Flight 49 speelt zich af anno nu, op 21 juni 2020, in de ochtend. In het eerste deel zien we een onpersoonlijke luchthaven, het zou zomaar Schiphol kunnen zijn, waar familieleden en vrienden wachten op hun geliefden. Je leert er een aantal kennen: de Marokkaanse jongen wiens vader en twee broers voor het Suikerfeest naar Marokko zijn gegaan; het echtpaar dat hun dochter met baby komt ophalen; de moeder en schoondochter die wachten op respectievelijk hun zoon en geliefde. Dat het niet erg botert tussen die twee, is meteen duidelijk door de afstand die ze houden – duidelijk meer dan de door corona verplichte anderhalve meter.

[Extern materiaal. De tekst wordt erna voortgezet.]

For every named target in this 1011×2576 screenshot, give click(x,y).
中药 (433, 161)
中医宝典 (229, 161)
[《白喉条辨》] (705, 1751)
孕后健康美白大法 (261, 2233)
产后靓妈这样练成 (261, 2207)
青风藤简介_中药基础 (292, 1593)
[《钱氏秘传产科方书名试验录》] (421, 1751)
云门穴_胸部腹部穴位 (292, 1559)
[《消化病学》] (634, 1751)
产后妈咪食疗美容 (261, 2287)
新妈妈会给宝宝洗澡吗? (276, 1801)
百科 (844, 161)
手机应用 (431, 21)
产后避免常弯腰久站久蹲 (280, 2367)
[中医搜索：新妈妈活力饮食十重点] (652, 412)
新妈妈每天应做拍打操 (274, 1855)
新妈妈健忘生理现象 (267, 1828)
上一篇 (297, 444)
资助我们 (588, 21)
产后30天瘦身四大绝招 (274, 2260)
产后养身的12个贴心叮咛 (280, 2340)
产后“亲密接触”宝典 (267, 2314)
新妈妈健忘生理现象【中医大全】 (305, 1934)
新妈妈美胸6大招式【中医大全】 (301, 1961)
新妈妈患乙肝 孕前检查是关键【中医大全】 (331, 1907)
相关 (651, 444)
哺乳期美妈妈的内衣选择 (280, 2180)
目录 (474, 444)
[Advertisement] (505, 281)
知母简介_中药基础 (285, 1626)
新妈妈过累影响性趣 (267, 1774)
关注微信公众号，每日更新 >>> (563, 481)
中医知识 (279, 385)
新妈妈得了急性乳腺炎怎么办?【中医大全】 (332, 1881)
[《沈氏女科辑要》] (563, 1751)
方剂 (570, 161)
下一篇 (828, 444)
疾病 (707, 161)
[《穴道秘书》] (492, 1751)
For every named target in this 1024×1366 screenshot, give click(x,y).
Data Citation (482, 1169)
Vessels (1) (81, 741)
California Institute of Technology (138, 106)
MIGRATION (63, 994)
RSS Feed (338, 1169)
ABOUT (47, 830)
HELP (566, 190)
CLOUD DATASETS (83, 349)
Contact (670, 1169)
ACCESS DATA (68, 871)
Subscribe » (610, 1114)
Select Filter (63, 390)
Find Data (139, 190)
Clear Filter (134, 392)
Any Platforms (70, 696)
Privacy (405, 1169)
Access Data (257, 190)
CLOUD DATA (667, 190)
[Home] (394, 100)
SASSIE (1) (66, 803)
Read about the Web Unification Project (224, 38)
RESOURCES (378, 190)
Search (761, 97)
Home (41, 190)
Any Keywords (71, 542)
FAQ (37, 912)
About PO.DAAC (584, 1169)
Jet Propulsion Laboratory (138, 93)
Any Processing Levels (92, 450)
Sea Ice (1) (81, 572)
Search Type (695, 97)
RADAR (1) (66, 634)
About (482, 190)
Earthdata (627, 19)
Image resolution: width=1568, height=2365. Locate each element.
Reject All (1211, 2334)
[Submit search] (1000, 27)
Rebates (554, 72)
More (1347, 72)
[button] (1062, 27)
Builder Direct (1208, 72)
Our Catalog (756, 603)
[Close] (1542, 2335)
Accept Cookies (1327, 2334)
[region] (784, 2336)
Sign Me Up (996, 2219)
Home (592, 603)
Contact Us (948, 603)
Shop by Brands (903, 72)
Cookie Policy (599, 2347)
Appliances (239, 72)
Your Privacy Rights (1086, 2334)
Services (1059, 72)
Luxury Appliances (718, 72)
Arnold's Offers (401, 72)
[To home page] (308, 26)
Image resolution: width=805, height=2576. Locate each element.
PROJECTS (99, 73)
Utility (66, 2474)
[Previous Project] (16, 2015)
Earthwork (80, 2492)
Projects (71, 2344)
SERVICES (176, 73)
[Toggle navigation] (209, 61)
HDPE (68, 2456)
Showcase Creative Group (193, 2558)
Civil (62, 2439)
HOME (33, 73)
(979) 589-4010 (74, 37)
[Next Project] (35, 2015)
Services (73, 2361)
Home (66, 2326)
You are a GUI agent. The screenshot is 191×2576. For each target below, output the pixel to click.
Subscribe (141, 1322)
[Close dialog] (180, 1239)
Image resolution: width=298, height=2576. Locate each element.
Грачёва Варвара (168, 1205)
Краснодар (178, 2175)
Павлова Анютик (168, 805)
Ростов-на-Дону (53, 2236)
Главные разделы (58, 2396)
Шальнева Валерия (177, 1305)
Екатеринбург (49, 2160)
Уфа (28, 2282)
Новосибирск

De nervositeit neemt geleidelijk toe wanneer het vliegtuig van de radar verdwijnt; zoals overal is er een nerd, een autist die het record snel en monotoon spreken probeert te verbeteren (een mooie rol van Maarten Heijmans), die als eerste beelden opvangt van een gecrasht vliegtuig. De paniek en onzekerheid nemen toe totdat officiële kanalen het bericht bevestigen: op weg van Marrakesh naar Amsterdam zijn ergens boven de Atlantische Oceaan brokstukken gevonden van wat waarschijnlijk vlucht 49 was.

Na het eerste deel verdwijnen de loungebanken en zien we een felverlichte witte hal waarin mannen in witte pakken, inclusief mondkapjes en sloffen om de schoenen, de vloer vol leggen met de objecten die over zijn van de crash, vergezeld van een kille opsomming: 33 scheerapparaten, 172 tandenborstels, 17 vibrators, enzovoorts. Op een groot scherm glijden de objecten een voor een nog eens langs. Het is bijna een overkill aan gevisualiseerd leed.

We zien brokstukken van het leven voor en na de ramp, soms in de vorm van flashbacks waarin we kennismaken met de slachtoffers, maar vooral in het heden waarin de overlevenden moeten dealen met hun verlies. In de grote ruimte lijken ze verloren; door de gefragmenteerde aanpak blijven de personages op afstand. Een camera volgt enkele mensen van heel nabij maar niet helemaal duidelijk wordt wie en waarom eigenlijk.

De voorstelling doet denken aan een zoekplaatje, een legpuzzel waarbij je telkens stukken en brokken ziet die bij elkaar (lijken te) horen maar waarin het grote verband ontbreekt. Er zijn meerdere hoofdpersonages maar geen van allen komen ze echt tot leven, ondanks het uitstekende spel van de acteurs. Weliswaar verwijst een van de rode draden in het stuk naar geknoei met de veiligheid van het vliegtuig, maar er wordt geen schuldige aangewezen à la reder Bos (de boosdoener in Op hoop van zegen). Of eigenlijk wel, in het derde deel, een soort ‘memorial day’, wordt een aantal van de slachtoffers herdacht, waarbij in een van de speeches wel degelijk de vliegtuigbouwer wordt aangeklaagd, maar de spreker wordt afgevoerd en hoe het verder gaat, wordt niet duidelijk.

Door de veelheid aan personages en levensverhalen, het gebrek aan focus, de afstandelijkheid – die soms wordt doorbroken door bijna te simpel Freudiaans aandoende scènes, zoals die waarin Chris Nietvelt door haar zoon (Maarten Heijmans) een verkapte incestueuze relatie wordt verweten – en door het gevoel van versnippering maakt de voorstelling minder indruk dan vorige voorstellingen van Stone. Zoals zijn briljante De wilde eend (2013), maar ook de voorstellingen die hij de afgelopen jaren met het ITA-ensemble maakte: Medea (2014), Husbands and wives (2016) en Ibsen huis (2017): stuk voor stuk voorstellingen waarin Stone mythes en klassieke thema’s wist te ontrafelen met een strak regieconcept en ze, voorzien van geestige dialogen en psychologisch sterk doordacht spel, omtoverde tot spannend en gelaagd theater met een eigentijdse twist.

Hedendaags is de voorstelling zeker, in zoverre deze het teloorgaan van gemeenschappelijke idealen, de versplintering door het ver doorgeschoten individualisme en het gefragmenteerde levensgevoel – alles is even belangrijk – laat zien. Flight 49 is zowel een inventaris van losse verhalen die refereren aan recente rampen (MH17, covid-19, het geknoei met de Boeing) in een hyper-individualistische samenleving zonder god of gemeenschappelijke rituelen, als een catalogus van diverse soorten verdriet en rouw, waardoor duidelijk wordt hoe moeilijk het is om als overlever achter te blijven met vragen die nooit meer beantwoord zullen worden.